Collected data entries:

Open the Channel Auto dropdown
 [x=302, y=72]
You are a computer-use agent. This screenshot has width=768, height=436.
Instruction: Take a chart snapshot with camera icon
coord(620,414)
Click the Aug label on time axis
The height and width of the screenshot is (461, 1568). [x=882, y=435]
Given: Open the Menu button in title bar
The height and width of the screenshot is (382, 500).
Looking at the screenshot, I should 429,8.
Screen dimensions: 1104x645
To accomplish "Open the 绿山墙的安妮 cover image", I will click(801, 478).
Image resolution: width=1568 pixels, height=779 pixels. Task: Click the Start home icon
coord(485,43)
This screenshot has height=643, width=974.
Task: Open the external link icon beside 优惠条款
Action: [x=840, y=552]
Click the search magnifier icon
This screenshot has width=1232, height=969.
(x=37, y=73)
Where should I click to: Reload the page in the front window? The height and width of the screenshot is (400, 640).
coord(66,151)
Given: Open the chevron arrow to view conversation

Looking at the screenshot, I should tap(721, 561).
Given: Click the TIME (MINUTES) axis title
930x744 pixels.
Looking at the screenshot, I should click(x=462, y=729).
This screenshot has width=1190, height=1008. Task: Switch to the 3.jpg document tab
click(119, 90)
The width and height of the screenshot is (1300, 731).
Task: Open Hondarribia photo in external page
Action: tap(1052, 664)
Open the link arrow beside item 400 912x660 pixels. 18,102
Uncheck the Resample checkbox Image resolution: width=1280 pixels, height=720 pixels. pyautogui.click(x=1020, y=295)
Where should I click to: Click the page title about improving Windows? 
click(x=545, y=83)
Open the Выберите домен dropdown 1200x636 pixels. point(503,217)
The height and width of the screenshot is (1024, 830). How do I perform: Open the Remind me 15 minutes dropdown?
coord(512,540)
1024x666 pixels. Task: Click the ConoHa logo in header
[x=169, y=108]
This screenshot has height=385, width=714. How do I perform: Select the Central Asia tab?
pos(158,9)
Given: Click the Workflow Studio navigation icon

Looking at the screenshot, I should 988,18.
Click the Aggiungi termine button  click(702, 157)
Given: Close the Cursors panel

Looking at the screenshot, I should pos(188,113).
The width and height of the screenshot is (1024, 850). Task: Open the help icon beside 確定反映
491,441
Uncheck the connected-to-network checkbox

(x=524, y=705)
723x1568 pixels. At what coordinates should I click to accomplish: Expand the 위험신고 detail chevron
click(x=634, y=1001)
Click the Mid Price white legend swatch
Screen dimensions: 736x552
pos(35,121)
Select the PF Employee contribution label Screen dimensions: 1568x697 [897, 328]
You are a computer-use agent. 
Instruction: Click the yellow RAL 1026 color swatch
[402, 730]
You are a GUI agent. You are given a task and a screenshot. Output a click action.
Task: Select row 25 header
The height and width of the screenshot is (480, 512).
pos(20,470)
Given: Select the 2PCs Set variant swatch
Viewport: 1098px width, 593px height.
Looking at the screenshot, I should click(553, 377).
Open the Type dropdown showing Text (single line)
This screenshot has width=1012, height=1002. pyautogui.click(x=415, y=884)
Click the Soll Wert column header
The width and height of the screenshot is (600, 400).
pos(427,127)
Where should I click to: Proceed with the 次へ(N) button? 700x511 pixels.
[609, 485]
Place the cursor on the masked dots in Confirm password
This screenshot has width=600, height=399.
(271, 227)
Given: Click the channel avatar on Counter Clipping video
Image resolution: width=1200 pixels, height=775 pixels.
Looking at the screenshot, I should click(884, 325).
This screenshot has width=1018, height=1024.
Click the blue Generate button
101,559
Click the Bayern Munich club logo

> TASK STATEMENT
Among the entries, copy every line containing the word "agent".

> RESULT
You are a computer-use agent. This screenshot has width=768, height=436.
You are a computer-use agent. 
You are a GUI agent. You are given a task and a screenshot. Output a click action.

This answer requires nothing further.